**Activity 1**
According to the article on Poiseuille's law, what is the fluid's velocity taken to be at the wall of the pipe?
**Activity 2**
Continue the article on Poiseuille's law from its last sentence.

**Extracted text**
········
Poiseuille’s Law: An overview

So today in today’s article, we are going to talk about a very important and interesting concept of hydrodynamics, that Poiseuille‘s law. So going further it is necessary to understand the underlying concept of poiseuillie’s law in the very simplest form.

The basic underlying concept is that in poiseuillie’s laws, the fluid motion should be streamlined throughout the pipe.

Now, you have known the basic underlying concept of Poiseuille’s laws, So let’s get started…

We are starting the concept with a question, In what manner a viscous fluid flows through a cylindrical pipe? In any cylindrical pipe, when viscous fluid flows they follow a convex meniscus, but why? It is because we know that a streamlined fluid has several streams of fluid.

Some streams are near the wall of the pipe and some stream is far from the wall, In the cylindrical pipe, the longest distance from the wall is to the center of the pipe. And we know that the pipe is cylindrical then the shape of water which is flowing through it, must be in the shape of a cylinder.

Then we can conclude that every fluid lamina in the pipe is in the shape of a cylinder. There are infinite laminae between the center of the pipe and its wall. And as fluid starts flowing through the pipe then friction also creates between the wall of the pipe and the lamina which is nearer to it. And this friction opposes the velocity of the fluid, and at the wall velocity of the fluid is taken as zero, because at this point maximum friction is applied.
········
**Entries shown**
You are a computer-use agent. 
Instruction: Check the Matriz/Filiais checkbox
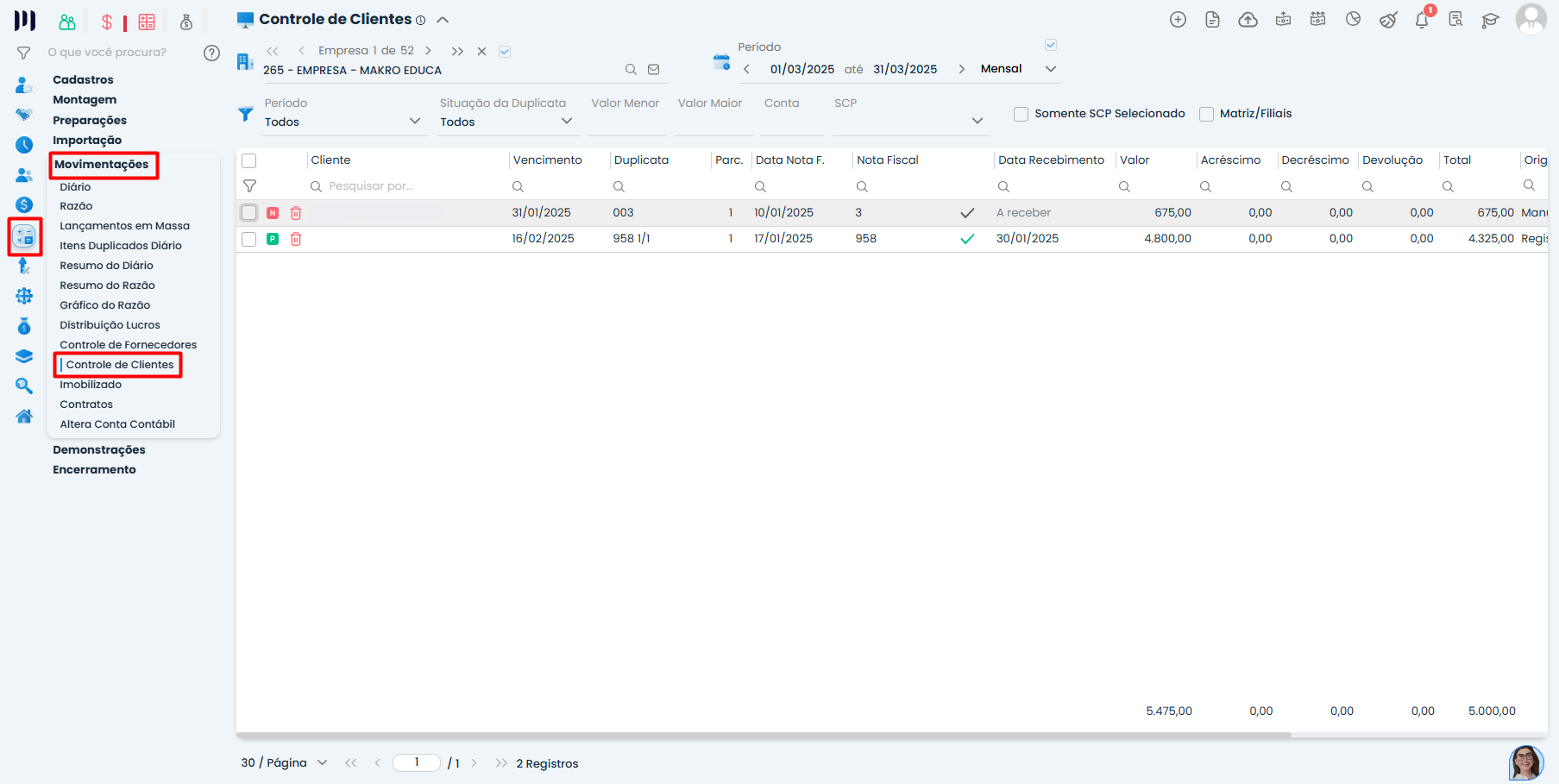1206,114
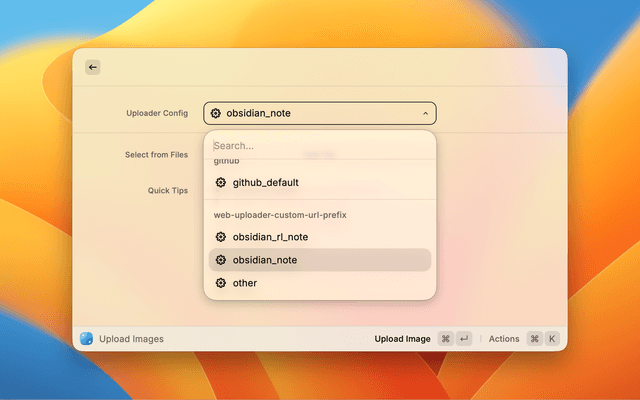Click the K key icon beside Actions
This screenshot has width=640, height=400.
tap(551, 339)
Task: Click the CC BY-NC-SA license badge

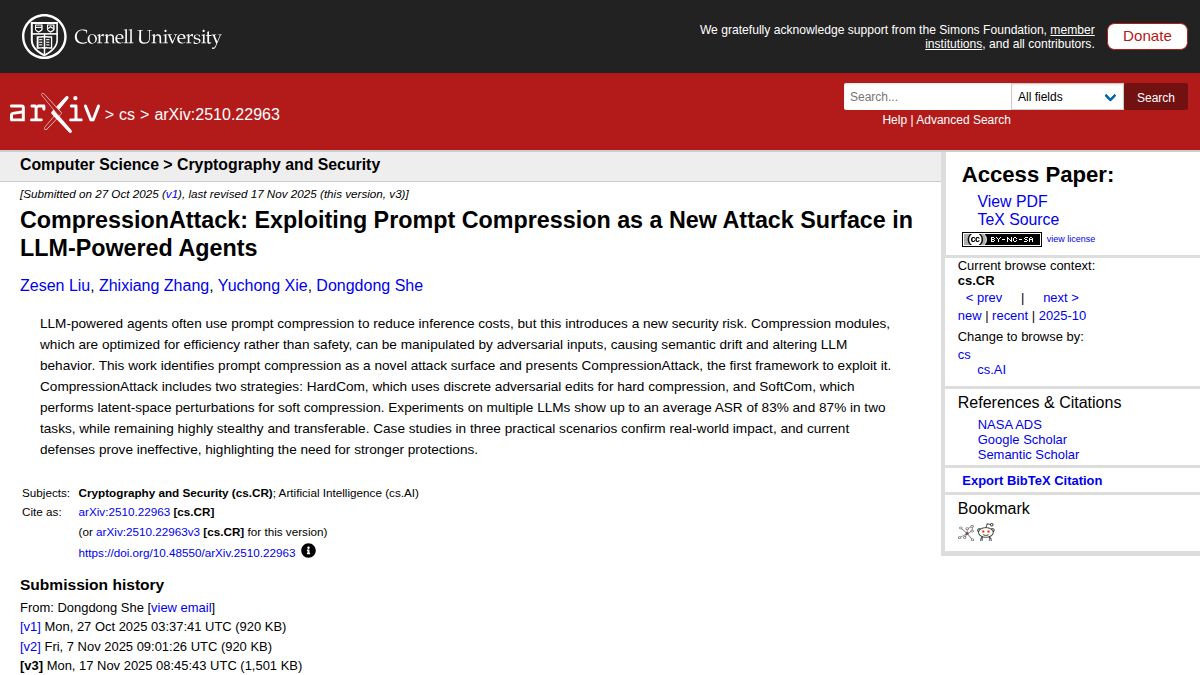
········
**Expected output 1**
Zero, because maximum friction is applied there.

**Expected output 2**
Due to this friction opposing forces are generated and this force is termed laminar force or viscous force. And in the pipe each lamina opposes the velocity of the other’s lamina, the first lamina opposes the second lamina, and the second opposes the third, and so on.

And this opposition started from the wall, so the stream which is nearer to the wall has minimum velocity, and as distance increases from the wall then the velocity of the fluid also increases and becomes maximum at the center, which means its velocity is affected by the change of radius $r$ and same occurred from the other sides of the wall, so this form the convex meniscus of the fluid in the pipe.

And this is not only for the cylindrical body, this laminar flow is held in all types of the body in which fluid is flowing. This gives a convex form as given below.

Poiseuille’s Law: Basics

First of all, we have to know that Poiseuille’s law measure what? Poiseuille’s law measure only the rate of flow of volume of fluid per second in the pipe. Going further let’s give a sight at what factors can flow rate of volume depends on.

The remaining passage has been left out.